Text:
Hi Voyager. I appreciate your long reply, and you make some goods points. However, my main assertion was that the name Swansea is not English. It has nothing to do with Anglo-Saxon, but is derived from the original Viking name for the settlement. Before the Vikings there is no evidence of a settlement at the mouth of the Tawe, so it is very unlikely that a Welsh name preceded the Scandinavian one. From literature, it appears that a Welsh name did not appear until around the 13th century. Calling Swansea the English name implies that there was a Welsh name and later the Anglo-Saxons imposed an English version, which is not the case. The name Swansea evolved from Sweyn's-Ey to Swansea among the community itself. The original town of Swansea, South Gower and Mumbles were not Welsh speaking, and this remains much the case today. In this way, Welsh is not the indigenous language of that area. Here's a quote from Wikipedia: Swansea originally developed as a Viking trading post, and the name Swansea is believed to be derivation of "Sweyn's Ey" ("ey" being the Old Norse word for "island"). "Sweyn" is a mutation of the Viking name "Sven") and the latter part of the name comes from "sey" ("sey" being an Old Norse word that can mean "inlet"). Consequently it is pronounced Swans-y /ˈswɒnzi/), not Swan-sea. The Welsh name first appears in Welsh poems at the beginning of the 13th century, as "Aber Tawy". Anyway, maybe it is just nitpicking, but I think it is good to present travelers with as accurate information as possible without becoming too much like Wikipedia. Regarding your change, I agree. Swansea is the exception. For most other places, the non-Welsh name is of English derivation and as you say we don't want to open a can of worms (though Tenby may be another exception...) (WT-en) Frequenttrekker

MOS Warning box[edit]

Ok I know this article is not perfect, but is the MOS warning box still relevant? If so can we make a list of things we need to resolve so that we can get rid of it? One thing is getting rid of the quickbar (WT-en) Tarr3n 09:15, 26 February 2010 (EST)

I plunged forward, fixed some outstanding issues, and think Wales is ready for the MoS bar to be removed =) --(WT-en) globe-trotter 12:40, 26 February 2010 (EST)

The Wales Challenge: A Fistful of Nuggets![edit]

Swept in from the pub
A Fistful of Nuggets.jpg

Howdy, all!

The tasks:
A - Name every user who signs a comment in the Wales discussion.
B - Carry the Wales discussion forward from its final line.

Records supplied:
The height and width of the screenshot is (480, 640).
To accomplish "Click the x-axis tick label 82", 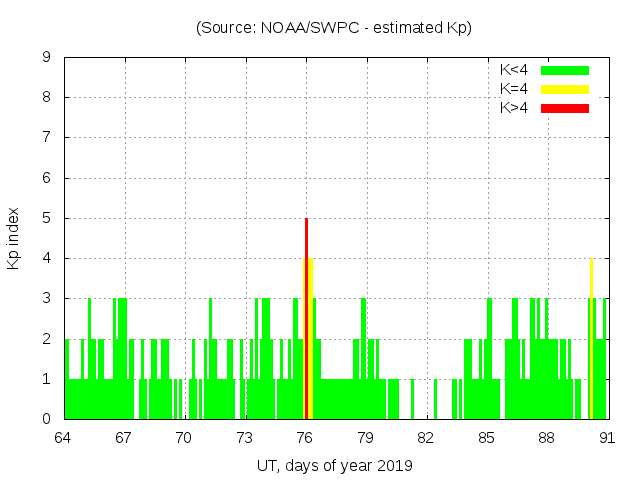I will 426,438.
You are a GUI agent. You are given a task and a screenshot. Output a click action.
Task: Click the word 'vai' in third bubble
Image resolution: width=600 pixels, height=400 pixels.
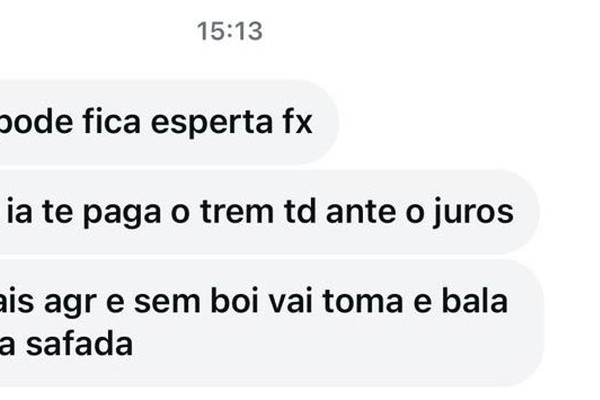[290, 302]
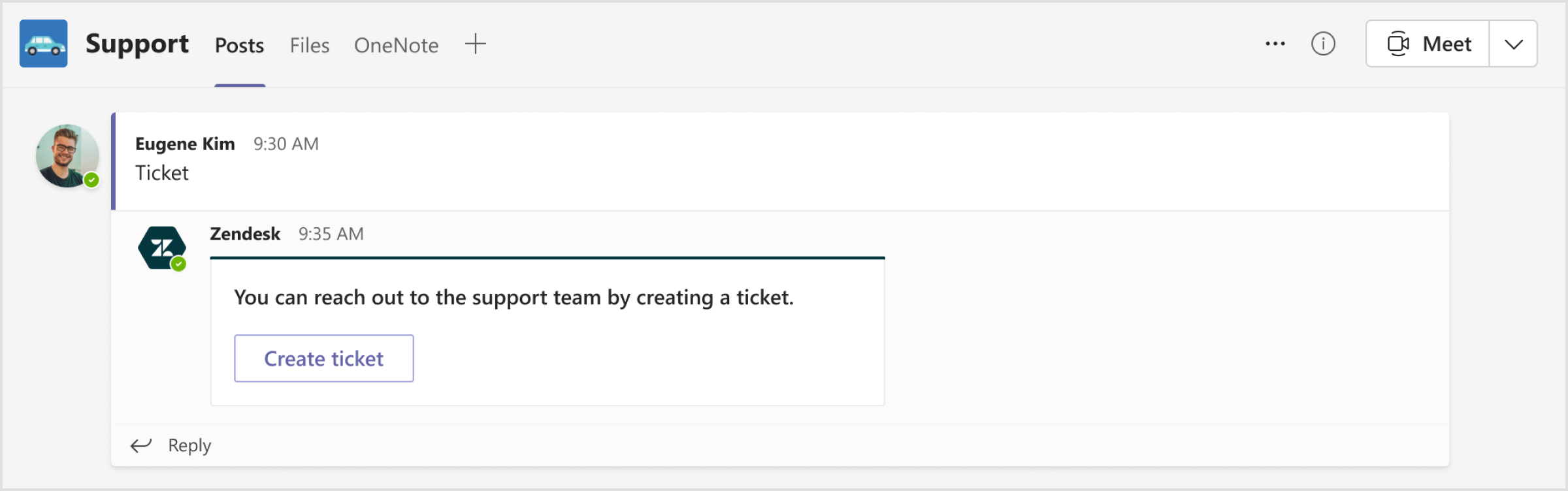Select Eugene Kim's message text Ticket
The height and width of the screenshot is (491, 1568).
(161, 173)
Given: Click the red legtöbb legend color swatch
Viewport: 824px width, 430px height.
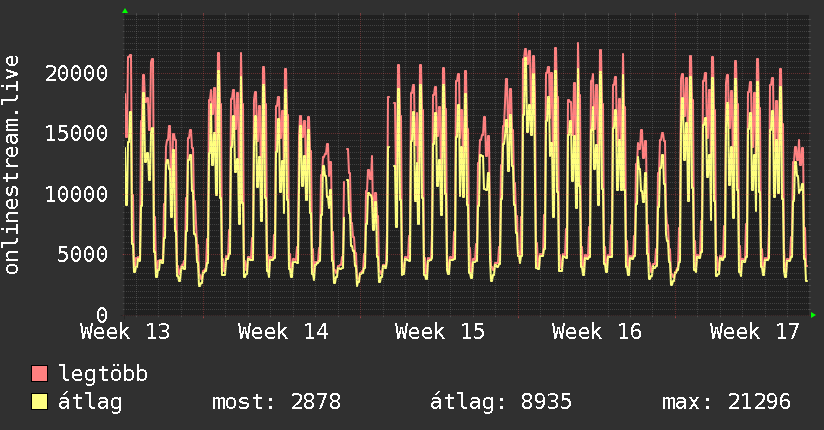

Answers to the exercise:
A - Frequenttrekker, Tarr3n, globe-trotter

B -
I've set a Challenge to all Wikivoyage language projects: to complete just over 10 articles on some of the gold nuggets of Wales - the little corner of this planet where I was born and bread! Every article needs a few essential elements: sleep, drink and eat as well as 2000 bytes of text. The first language to complete the Challenge will get a Gold Dragon Barnstar - as well as the user who has collected the most points. Have fun!

I look forward to meet you at the Saloon - please add the points yourself and tick the grid to show that it's done! Many thanks, or as we say in the BIG COUNTRY (Wales of course!) - "Diolch yn fawr!" Llywelyn2000 (talk) 12:27, 2 June 2014 (UTC)

It does sound like an interesting project, but it would likely require some first-hand knowledge of Wales which I'm afraid most Wikivoyagers do not have. ϒpsilon (talk) 17:03, 2 June 2014 (UTC)
As you can see from this map, there is fairly extensive coverage of Wales in English, but some of these articles are just an introductory sentence or two. German also has over a dozen articles. As ϒpsilon say these articles are best improved by people who know the area. It is a long time since I visited Wales and I haven't been to anywhere on your list.
Maybe it would be best to raise some interest from people in Wales by contacting a local radio station or newspaper. Maybe you could also interest people in translating articles - generally from English to other languages. AlasdairW (talk) 21:51, 2 June 2014 (UTC)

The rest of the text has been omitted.